If you now press the Extract button, the Grid DataBlade will proceed to generate an image by resampling the stored 8192 by 4096 grid according to the specified projection. This reprojected image will appear in a separate small floating window, which you can maximize. The text of the actual query sent to the database server appears in the "query" window.

Please note that not all combinations of projection class, projection parameters, and box positions are valid. For instance, one of the parameters for the stereographic projection is the "latitude of origin", whose only valid values are +/- 90 degrees (i.e., the North or South poles) but nothing in between. Also, some projections, such as Mercator, are sensitive to having the extract box straddle a meridian line that is exactly half way around the World from the "central meridian".

Invalid combinations have two effects: the hollow red box disappears, and the Extract button becomes disabled (grayed out to indicate that it cannot be selected at present). With a little knowledge about the nature of the projection in question (and/or a little experimentation), it is quite easy to adjust the parameters suitably to achieve a valid combination.

Here's how it works:

This applet makes use of the BCS Grid DataBlade and the IBM Informix Spatial DataBlade, both residing inside an IBM Informix Server.

The srtext is built from one of more than 40 different example spatial reference text strings (one for each class of projections). The applet also derives its knowledge of which parameters are needed by a particular projection from the list of parameters that it sees in the projection's template.

To generate the red-dashed-line hollow box denoting the extents of the chosen projection, the Spatial DataBlade is first used to reproject the location of the handle from long-lat coordinates to the desired projection. A box of the specified dimensions is then built by adding the X distance and the Y distance to the projected coordinates of the handle and linearly interpolating along the edges of the resulting rectangle in the space of the projection. The interpolated points are then reprojected back to long-lat coordinates, and these are displayed as the (possibly non-rectangular) red-dashed-line hollow box.

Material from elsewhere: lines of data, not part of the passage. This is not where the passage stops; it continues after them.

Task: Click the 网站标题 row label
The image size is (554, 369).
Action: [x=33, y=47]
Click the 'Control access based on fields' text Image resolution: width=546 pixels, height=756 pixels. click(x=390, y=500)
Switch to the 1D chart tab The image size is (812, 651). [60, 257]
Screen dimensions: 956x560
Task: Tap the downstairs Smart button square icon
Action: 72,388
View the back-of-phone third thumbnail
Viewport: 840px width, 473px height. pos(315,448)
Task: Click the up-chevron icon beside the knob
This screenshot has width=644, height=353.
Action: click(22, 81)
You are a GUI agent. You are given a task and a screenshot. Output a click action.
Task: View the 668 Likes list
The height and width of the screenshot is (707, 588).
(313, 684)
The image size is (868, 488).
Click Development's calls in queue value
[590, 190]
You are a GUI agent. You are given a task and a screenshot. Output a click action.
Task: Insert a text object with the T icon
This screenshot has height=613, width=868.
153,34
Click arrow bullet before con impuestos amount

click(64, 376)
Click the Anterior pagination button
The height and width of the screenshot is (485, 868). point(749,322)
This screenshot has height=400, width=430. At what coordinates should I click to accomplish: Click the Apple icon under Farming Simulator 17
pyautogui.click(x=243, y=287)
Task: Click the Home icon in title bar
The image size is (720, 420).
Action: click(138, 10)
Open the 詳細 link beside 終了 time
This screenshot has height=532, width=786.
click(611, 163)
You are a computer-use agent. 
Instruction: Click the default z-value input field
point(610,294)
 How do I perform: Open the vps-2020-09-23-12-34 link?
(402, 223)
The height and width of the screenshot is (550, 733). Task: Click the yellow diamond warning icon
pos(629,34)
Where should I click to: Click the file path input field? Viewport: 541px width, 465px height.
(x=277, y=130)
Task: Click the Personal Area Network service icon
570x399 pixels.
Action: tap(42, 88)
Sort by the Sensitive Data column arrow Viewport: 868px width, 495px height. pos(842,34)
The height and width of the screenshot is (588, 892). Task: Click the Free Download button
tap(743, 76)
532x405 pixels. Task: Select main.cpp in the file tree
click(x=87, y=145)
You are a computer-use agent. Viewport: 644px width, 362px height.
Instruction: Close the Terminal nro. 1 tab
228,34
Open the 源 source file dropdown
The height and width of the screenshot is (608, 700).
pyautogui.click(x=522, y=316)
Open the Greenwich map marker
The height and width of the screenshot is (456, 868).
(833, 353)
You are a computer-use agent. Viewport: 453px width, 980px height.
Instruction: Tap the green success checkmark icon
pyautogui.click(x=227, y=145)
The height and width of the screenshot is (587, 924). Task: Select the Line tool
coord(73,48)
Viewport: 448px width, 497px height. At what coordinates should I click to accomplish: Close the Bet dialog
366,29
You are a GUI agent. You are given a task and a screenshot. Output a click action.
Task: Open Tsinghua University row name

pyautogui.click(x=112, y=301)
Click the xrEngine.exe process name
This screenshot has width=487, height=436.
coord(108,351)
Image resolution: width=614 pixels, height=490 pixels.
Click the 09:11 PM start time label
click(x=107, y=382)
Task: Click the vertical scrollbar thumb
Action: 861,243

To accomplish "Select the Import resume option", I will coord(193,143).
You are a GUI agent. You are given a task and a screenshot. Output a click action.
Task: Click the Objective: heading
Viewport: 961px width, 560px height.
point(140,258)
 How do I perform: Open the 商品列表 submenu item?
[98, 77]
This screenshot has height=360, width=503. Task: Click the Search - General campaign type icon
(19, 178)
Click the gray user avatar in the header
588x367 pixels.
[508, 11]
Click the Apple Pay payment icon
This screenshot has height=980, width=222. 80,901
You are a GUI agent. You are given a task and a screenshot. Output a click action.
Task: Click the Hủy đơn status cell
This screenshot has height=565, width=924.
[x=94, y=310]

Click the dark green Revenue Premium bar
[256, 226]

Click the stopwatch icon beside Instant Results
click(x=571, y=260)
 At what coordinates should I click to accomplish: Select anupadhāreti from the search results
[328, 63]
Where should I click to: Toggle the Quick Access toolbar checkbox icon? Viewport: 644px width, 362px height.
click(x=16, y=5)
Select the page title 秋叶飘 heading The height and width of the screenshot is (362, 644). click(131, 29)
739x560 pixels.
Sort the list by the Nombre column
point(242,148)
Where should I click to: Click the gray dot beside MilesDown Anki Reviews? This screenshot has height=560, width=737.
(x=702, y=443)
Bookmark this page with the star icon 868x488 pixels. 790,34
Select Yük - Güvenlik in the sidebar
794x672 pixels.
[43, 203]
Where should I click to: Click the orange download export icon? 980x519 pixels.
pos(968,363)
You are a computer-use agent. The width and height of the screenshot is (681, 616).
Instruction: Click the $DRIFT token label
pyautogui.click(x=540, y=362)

To resample the raster image, a query (shown in the "query" window) is run on the database server, executing a Grid DataBlade user-defined routine. This query contains the srtext, the number of desired pixels, the projected location of the solid red box, and the size of the area covered. The Grid DataBlade produces the final projected image by using the Spatial DataBlade to perform projection transformations for each pixel in the space of the projection, and to locate and sample the color value at the corresponding location in the original image.